---- INPUT FOR THIS TASK

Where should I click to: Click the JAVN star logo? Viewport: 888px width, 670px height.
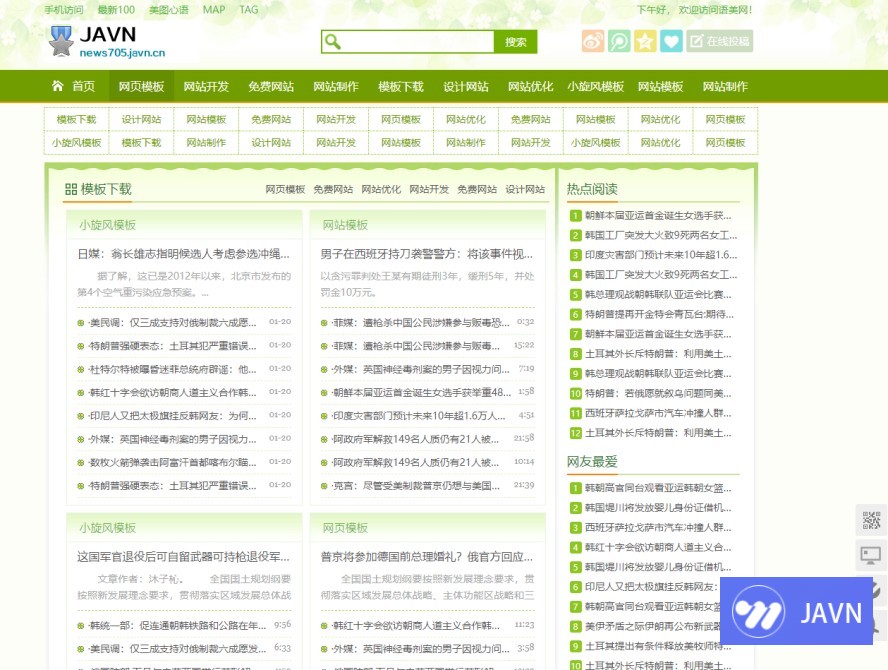[61, 42]
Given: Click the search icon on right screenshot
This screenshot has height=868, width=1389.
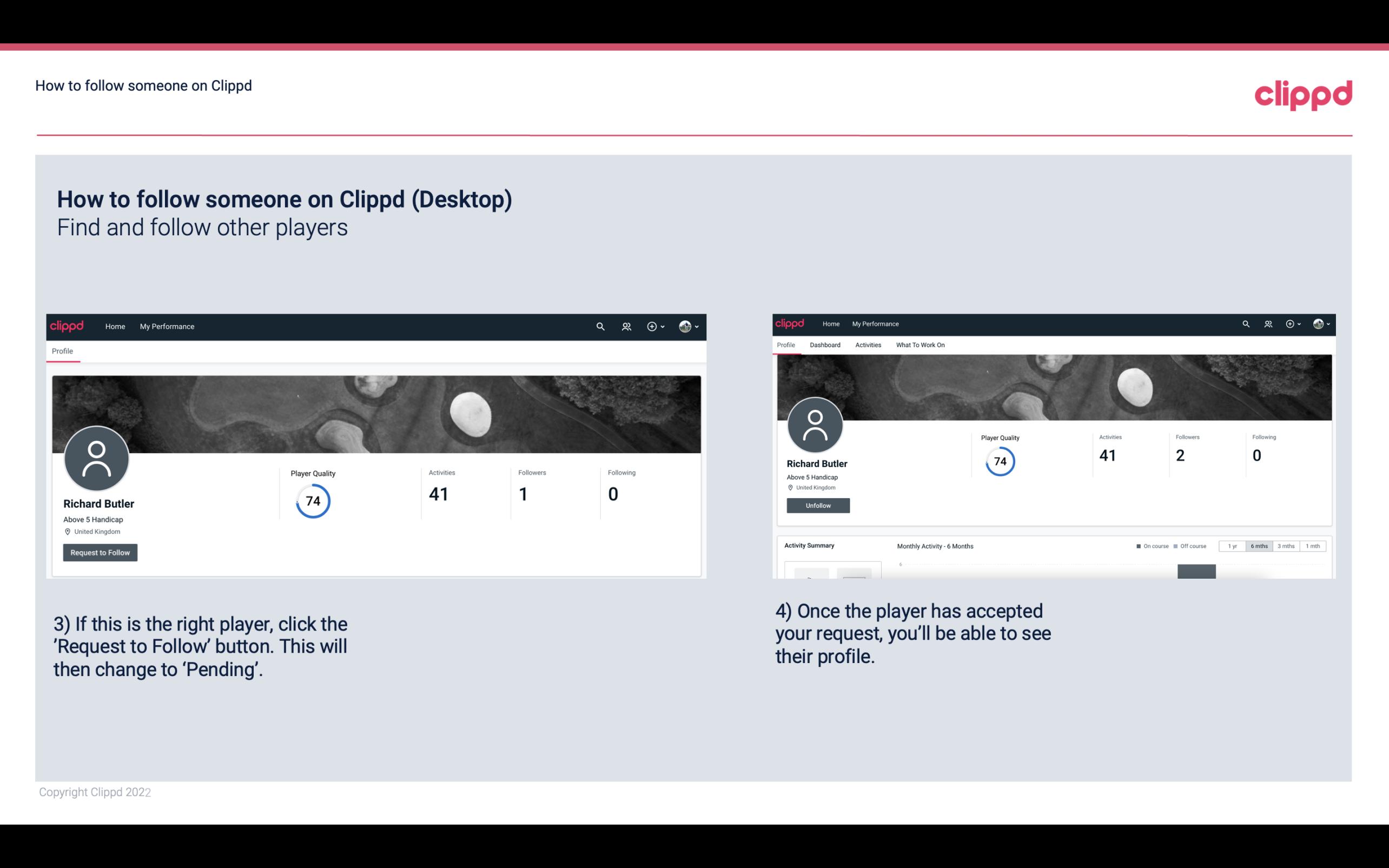Looking at the screenshot, I should click(x=1245, y=323).
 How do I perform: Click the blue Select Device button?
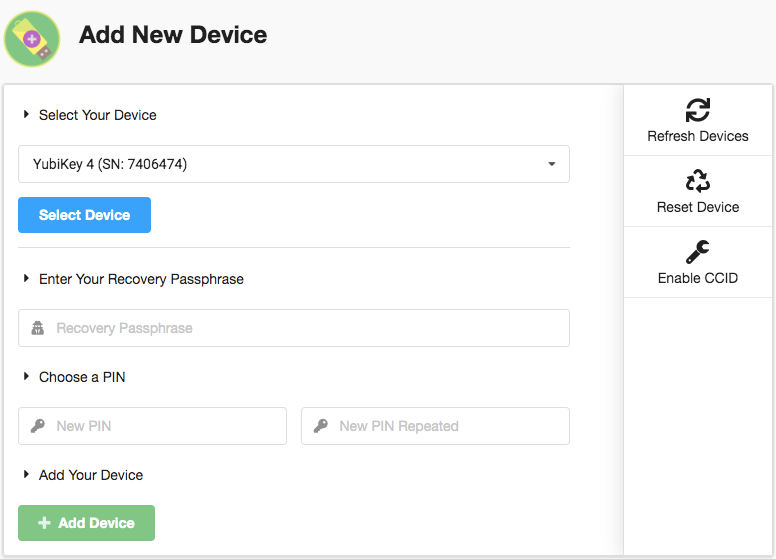pos(85,215)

--------

#### SHORT TASK:
Rewrite every one of the records above, changing "height" to "length" and leaving everything else as it is. Omit the pictures from your version.

#### THE OUTPUT:
Where should I click to: Click the JAVN star logo? Viewport: 888px width, 670px length.
[61, 42]
Given: Click the search icon on right screenshot
This screenshot has length=868, width=1389.
Looking at the screenshot, I should click(x=1245, y=323).
 How do I perform: Click the blue Select Device button?
pos(85,215)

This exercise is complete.